For me like, I'm trying my best to separate what could be I/O and what could be compute.
and when I think of compute we have been doing 4K graphics on lesser hardware. So most people just think it's an I/O problem.
See Xbox One X for instance. Most people are willing to trade resolution for more graphics detail.
But they misunderstood why they don't respect 4K resolution and it's because of the following reason:
To obtain 100% raster efficiency, one must have a triangle/pixel coverage of 1 triangle per 16 pixels.
This means, resolution be damned, high or low, when you move up to 4K or down, the ratio of triangles to pixels are roughly the same. The only thing that changes is aliasing quality.
But because Fixed Function hardware is still so fast, even with older weaker harder we are capable of doing this, all we need is bandwidth to feed the fixed function units.
It would appear that 32 ROPs on X1X was just sufficient enough.
So you see 6TF isn't a lot of power, the power came from Fixed Function units. The 6TF of compute was augmenting and adding complexity to the FF pipeline.
And when we look at the memory footprint, the textures are still 4K in size however and make up a majority or the streaming bandwidth required and the capacity in memory. With normals, mips etc. And textures take up vastly more footprint than vertex meshes.
When you match mesh with textures the mesh size needs to inflate by nearly 16x the amount.
So the question becomes, was streaming the issue for rendering unlimited detail technology? Or that fact that we didn't' develop the technology to get away from fixed function hardware.
The obvious limitation for no unlimited detail for today is not I/O. Because even with a 100GB/s SSD speed, you'd croak trying to work with subpixel triangles and single pixel triangles on any FF hardware pipeline. The problem is exponential.

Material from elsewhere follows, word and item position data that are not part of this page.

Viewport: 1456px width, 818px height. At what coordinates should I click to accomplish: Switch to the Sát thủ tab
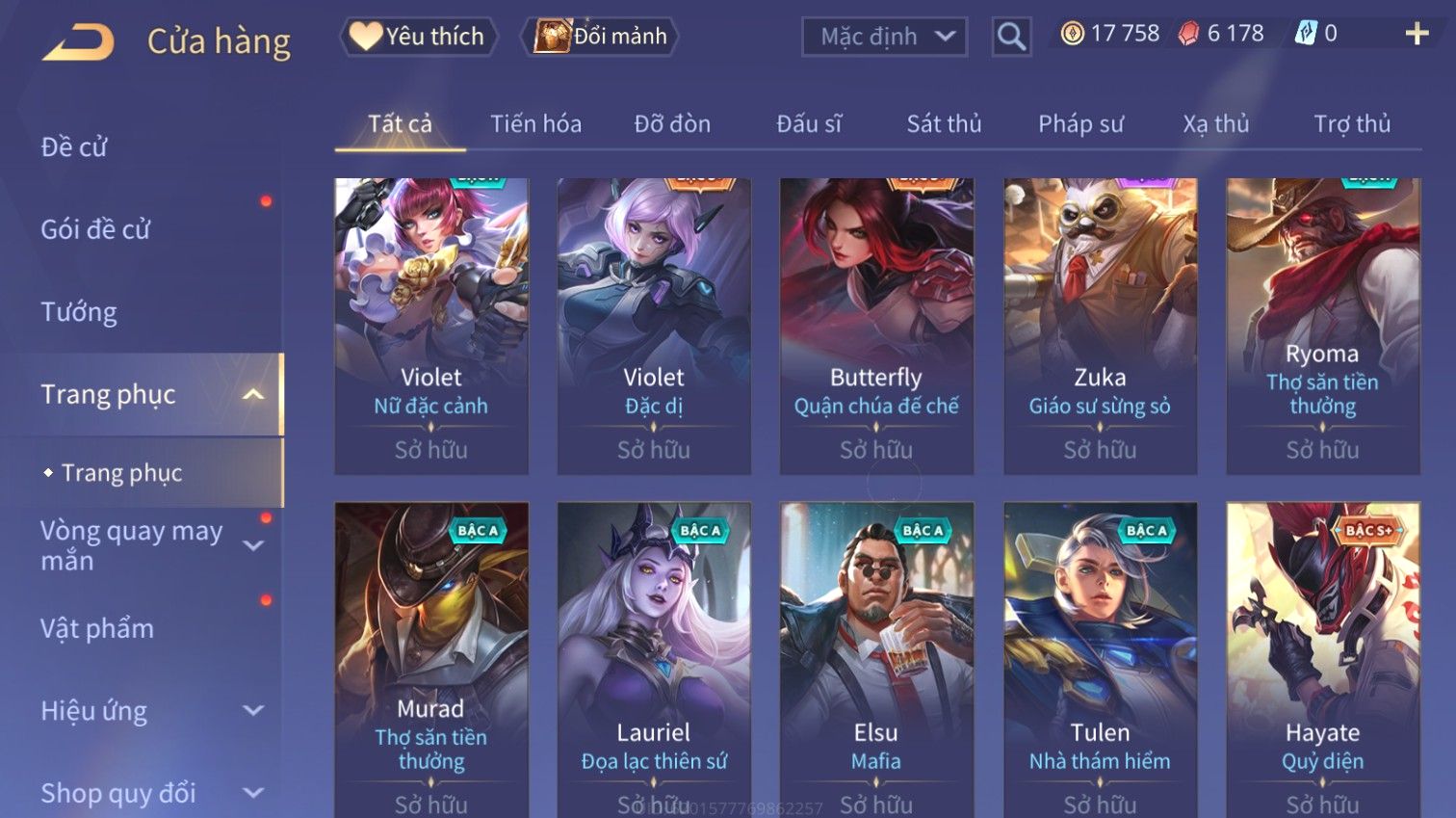point(944,123)
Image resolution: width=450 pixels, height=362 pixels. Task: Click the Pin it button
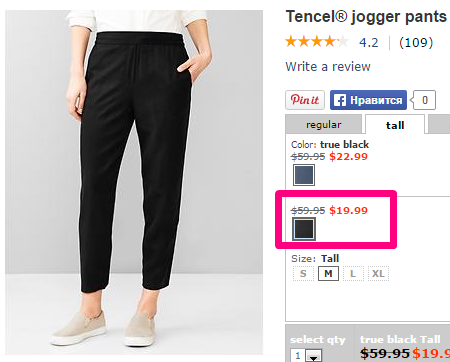(x=305, y=100)
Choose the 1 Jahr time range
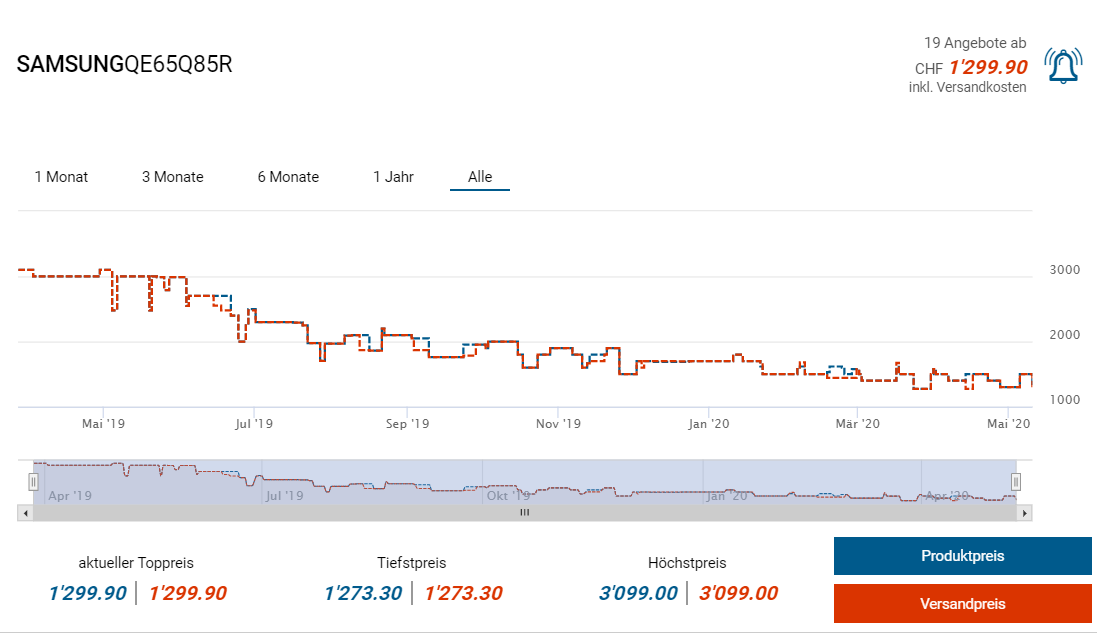 coord(393,177)
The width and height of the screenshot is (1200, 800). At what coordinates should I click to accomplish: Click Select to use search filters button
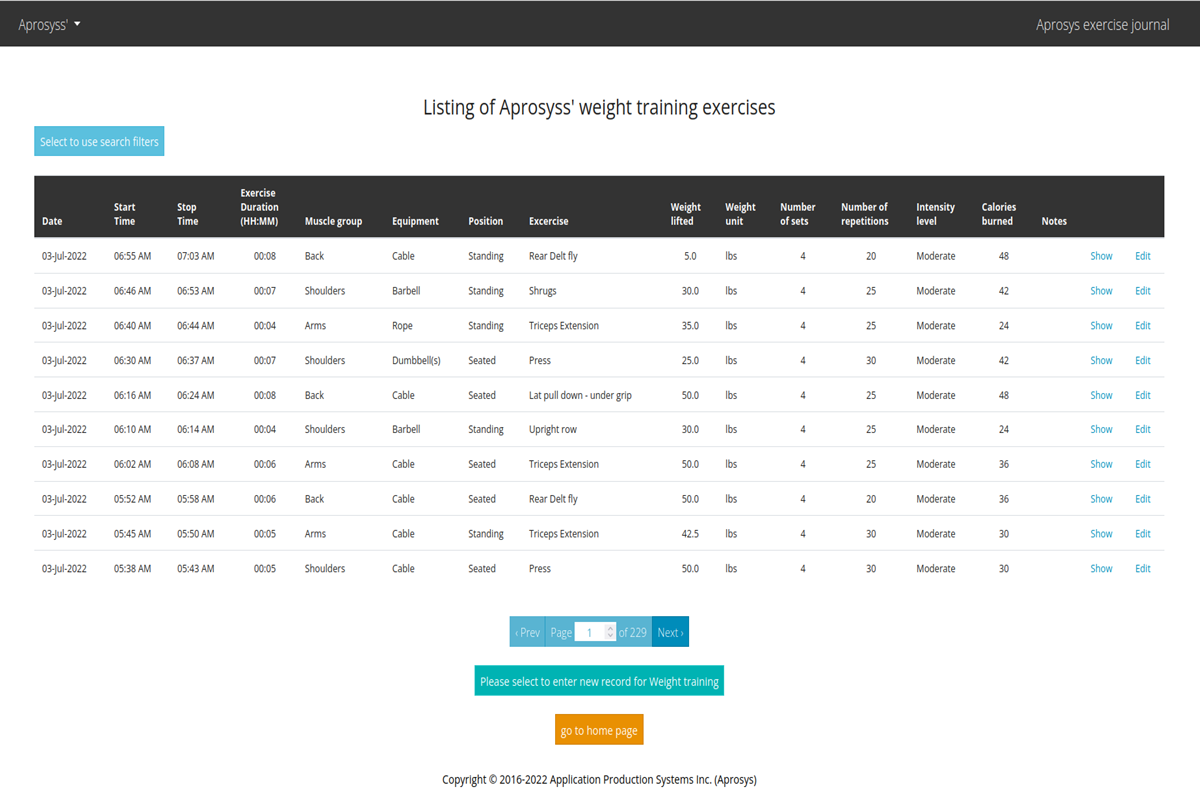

That was the limitation, and by moving that limitation over to compute and away from Fixed Function, now you are looking at largely how much compute power you have to draw the screen.
Which means the I/O portion of it, actually worked within the realms of what we have already.
It was the rendering method.
So with 12 GB of memory, a slow 100MB/s drive, 4K textures and a huge buffer period, they still managed a high fidelity 4K game at 60fps. Virtually streamed.
They only thing missing was not the textures, but the triangle meshes. And it's not because FF hardware isn't capable of producing a lot of triangles or culling them, but because it croaks exponentially worse once it drops below a specific triangle/pixel emission output.
Triangle meshes shouldn't inflate the size to 500x more I/O requirement.
But if Gears 5 moved to unlimited detail and added in 4K meshes to match those 4K textures. Removing the mips, lod, normals etc. They should have capacity and more than enough to hold those denser meshes.
But the compute power would not nearly be enough to do 4K anymore. It will be significantly less, like 1080p to 1440p or even worse than that.
Thus I believe the I/O from Sony is largely spent streaming in the 8K textures and 16K shadowmaps.
so 8K textures are 4x more size than 4K textures. 16MB per texture vs 67MB per texture without compression. And that's the whole texture, not the streaming texture from drive.
These SSD drives are capable of a shit ton more and that's why they wanted to showcase it could even handle movie quality assets.